USP14-mediated stabilization of ACTN1 maintains mesenchymal characteristics in glioblastoma.

Glioblastoma (GBM) is a highly aggressive primary brain tumor with a dismal prognosis, particularly in its mesenchymal (MES) subtype, which correlates strongly with poor survival. Despite this, the mechanisms preserving MES identity remain poorly understood. Here, we show that alpha-actinin 1 (ACTN1) is upregulated in MES GBM and drives proneural-to-mesenchymal transition (PMT). Using patient samples and multiple GBM cell lines, we find that ACTN1 overexpression promotes proliferation, invasion, and tumorigenesis, while its silencing diminishes these malignant traits and shifts gene expression away from MES markers. Mechanistically, we identify ubiquitin-specific peptidase 14 (USP14) as a pivotal deubiquitinase (DUB) that stabilizes ACTN1 by removing its ubiquitin chains.
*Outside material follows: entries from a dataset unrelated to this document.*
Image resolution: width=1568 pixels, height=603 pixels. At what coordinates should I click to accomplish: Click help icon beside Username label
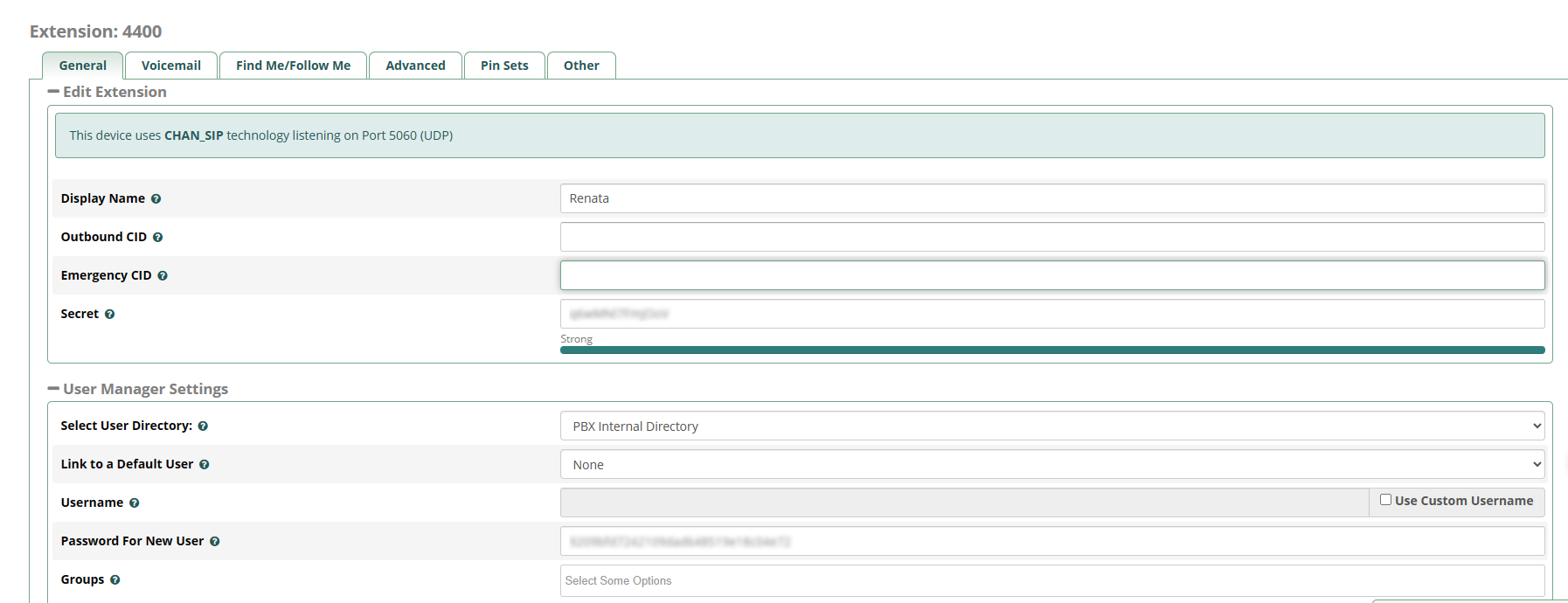click(134, 503)
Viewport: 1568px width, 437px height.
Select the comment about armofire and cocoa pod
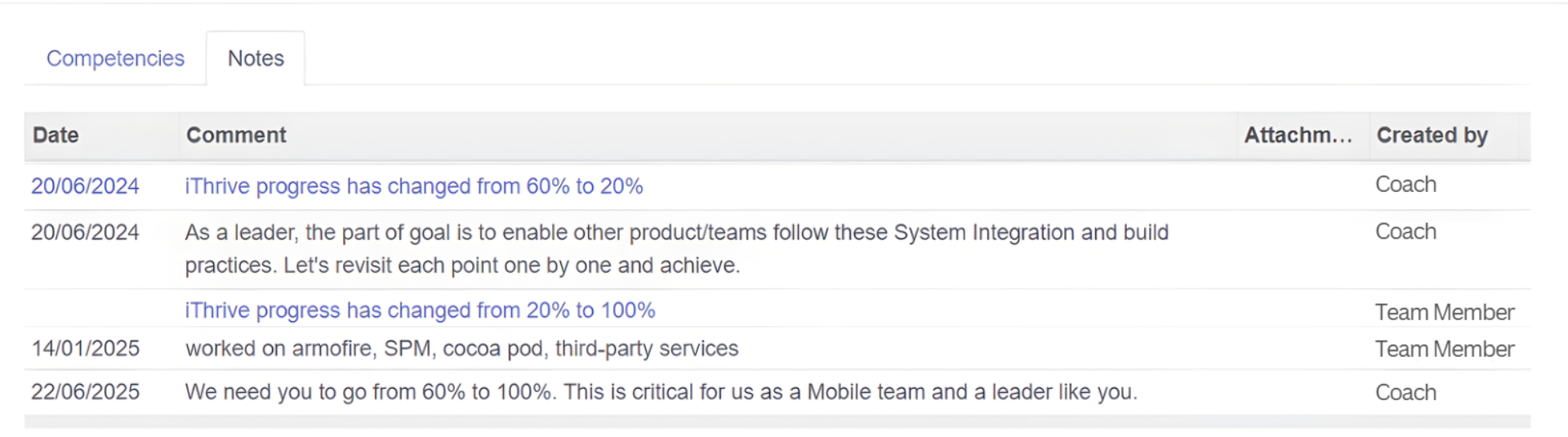click(x=461, y=349)
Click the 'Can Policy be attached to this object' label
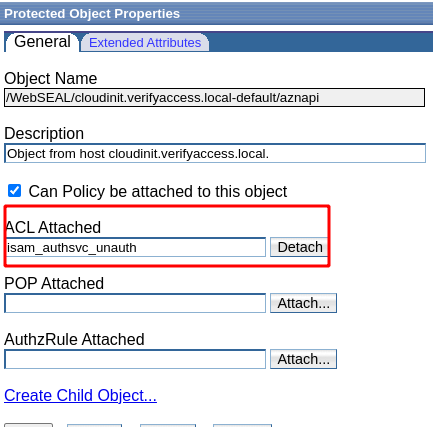 tap(158, 191)
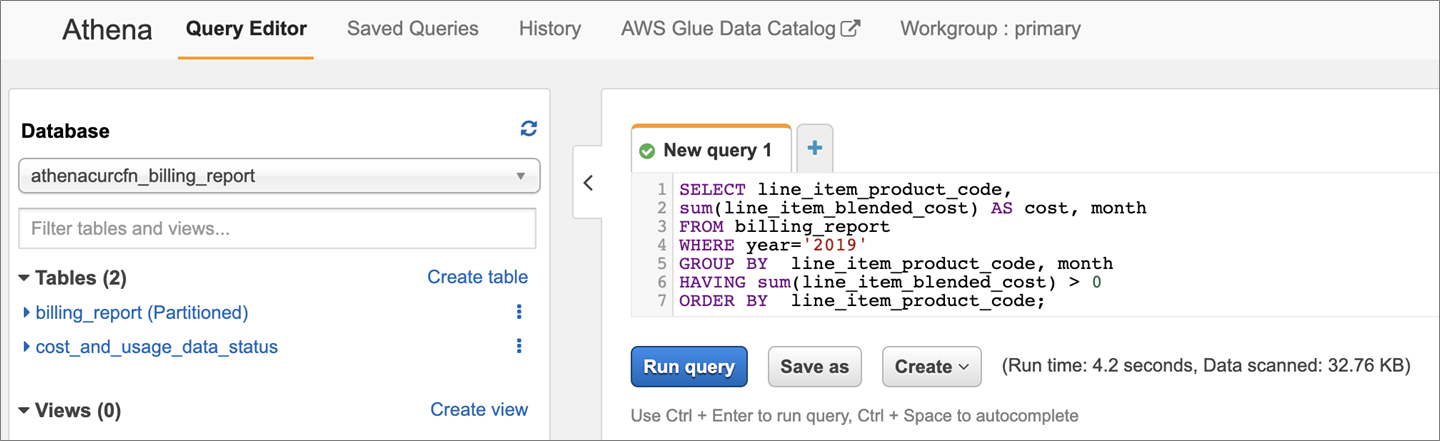
Task: Refresh the database list icon
Action: click(x=529, y=129)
Pharmacological inhibition of USP14 with IU1 reduces ACTN1 protein levels, impairs MES-associated phenotypes, and suppresses tumor progression in vitro and in intracranial xenograft models. Clinically, elevated USP14 and ACTN1 expression correlates with poorer survival in GBM patients, highlighting the USP14-ACTN1 axis as a key driver of PMT and a promising therapeutic target for this devastating disease.